Am 16. November 1939 wurde Ursula Bohmann in den Alsterdorfer Anstalten aufgenommen. Auf Drängen der Mutter, die sich darüber beklagte, dass ihre Tochter die ganze Zeit angeschnallt im Bett verbringen müsse, wurde sie vorübergehend wieder entlassen, aber zwei Jahre später nach einer erneuten Untersuchung als dringender Bewahrfall abermals in die Alsterdorfer Anstalten eingewiesen.

Endstation Eichberg
Im August 1943 nahm Pastor Friedrich Lensch, der Leiter der Alsterdorfer Anstalten, die schweren Bombenangriffe auf Hamburg zum Anlass, um 469 Patientinnen und Patienten seines Hauses in andere Einrichtungen verlegen zu lassen. Unter den 76 Männern und Kindern, die am 07. August 1943 in die Heil- und Pflegeanstalt Eichberg im Rheingau deportiert wurden, befand sich auch Ursula Bohmann.

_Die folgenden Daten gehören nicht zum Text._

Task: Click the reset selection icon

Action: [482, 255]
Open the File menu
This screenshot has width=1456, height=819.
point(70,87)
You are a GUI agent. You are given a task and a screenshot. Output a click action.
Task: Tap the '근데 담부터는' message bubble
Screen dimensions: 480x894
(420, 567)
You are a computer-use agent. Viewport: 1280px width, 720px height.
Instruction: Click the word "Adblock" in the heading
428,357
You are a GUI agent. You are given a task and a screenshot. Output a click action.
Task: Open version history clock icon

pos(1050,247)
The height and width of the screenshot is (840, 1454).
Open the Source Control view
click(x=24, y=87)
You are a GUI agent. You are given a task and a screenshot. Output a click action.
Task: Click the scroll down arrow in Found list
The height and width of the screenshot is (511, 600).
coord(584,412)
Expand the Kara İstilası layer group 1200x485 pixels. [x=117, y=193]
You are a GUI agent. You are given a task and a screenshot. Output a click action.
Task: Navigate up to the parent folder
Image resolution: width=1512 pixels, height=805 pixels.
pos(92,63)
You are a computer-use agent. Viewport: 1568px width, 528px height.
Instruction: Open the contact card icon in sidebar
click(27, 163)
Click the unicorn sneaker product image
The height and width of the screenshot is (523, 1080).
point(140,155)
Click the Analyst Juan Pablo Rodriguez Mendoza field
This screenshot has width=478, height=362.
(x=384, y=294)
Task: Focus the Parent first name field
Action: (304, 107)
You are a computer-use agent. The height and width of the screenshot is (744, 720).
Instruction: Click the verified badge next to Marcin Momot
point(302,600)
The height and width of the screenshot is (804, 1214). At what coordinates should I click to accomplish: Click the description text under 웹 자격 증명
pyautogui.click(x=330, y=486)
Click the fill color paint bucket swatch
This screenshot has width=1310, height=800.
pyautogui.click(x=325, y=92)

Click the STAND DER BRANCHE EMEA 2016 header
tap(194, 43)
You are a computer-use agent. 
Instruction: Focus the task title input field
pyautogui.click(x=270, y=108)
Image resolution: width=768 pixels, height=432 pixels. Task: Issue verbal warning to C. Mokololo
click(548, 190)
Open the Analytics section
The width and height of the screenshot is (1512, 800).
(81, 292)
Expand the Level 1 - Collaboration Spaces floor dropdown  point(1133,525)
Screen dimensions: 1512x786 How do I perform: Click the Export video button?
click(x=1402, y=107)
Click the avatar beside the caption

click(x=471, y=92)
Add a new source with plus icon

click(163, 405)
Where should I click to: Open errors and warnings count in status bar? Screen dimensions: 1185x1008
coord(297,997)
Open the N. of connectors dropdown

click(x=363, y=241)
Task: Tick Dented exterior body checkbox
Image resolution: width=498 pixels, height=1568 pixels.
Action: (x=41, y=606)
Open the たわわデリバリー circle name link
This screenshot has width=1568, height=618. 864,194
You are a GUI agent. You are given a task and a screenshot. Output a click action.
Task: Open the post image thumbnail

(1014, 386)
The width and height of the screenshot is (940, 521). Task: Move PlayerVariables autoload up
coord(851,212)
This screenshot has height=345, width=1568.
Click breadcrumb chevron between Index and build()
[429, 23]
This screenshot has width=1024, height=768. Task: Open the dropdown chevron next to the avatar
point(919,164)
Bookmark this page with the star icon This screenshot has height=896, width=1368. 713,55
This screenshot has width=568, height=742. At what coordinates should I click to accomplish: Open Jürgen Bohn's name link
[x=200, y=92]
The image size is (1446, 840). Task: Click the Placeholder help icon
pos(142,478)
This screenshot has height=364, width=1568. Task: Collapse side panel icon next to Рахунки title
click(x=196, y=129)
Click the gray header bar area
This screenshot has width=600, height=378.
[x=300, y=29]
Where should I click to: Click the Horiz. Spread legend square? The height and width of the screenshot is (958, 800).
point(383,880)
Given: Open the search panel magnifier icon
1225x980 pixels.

Die Alsterdorfer Patienten kamen, zusammengepfercht in einem Güterwagen, am 08. August 1943 in Hattenheim an und wurden dort wie Vieh auf LKWs verladen und zur Heil- und Pflegeanstalt Eichberg gebracht, die eng mit dem Euthanasieprogramm der Nationalsozialisten verwoben war. Auch nach dem offiziellen Stopp dieser Tötungsaktion im August 1941 wurden in der Heil- und Pflegeanstalt Eichberg jedoch weiterhin kranke Menschen ermordet. Die Patientinnen und Patienten starben an Hunger, an unterlassener ärztlicher Hilfeleistung oder an Injektionen von Morphium oder anderen Schlaf- und
Betäubungsmitteln auf Anordnung des leitenden Arztes.

Von den 28 Alsterdorfer Kindern waren 27 darunter auch Ursula Bohmann nach zwei Monaten nicht mehr am Leben. Sie starb am 23.09.1943.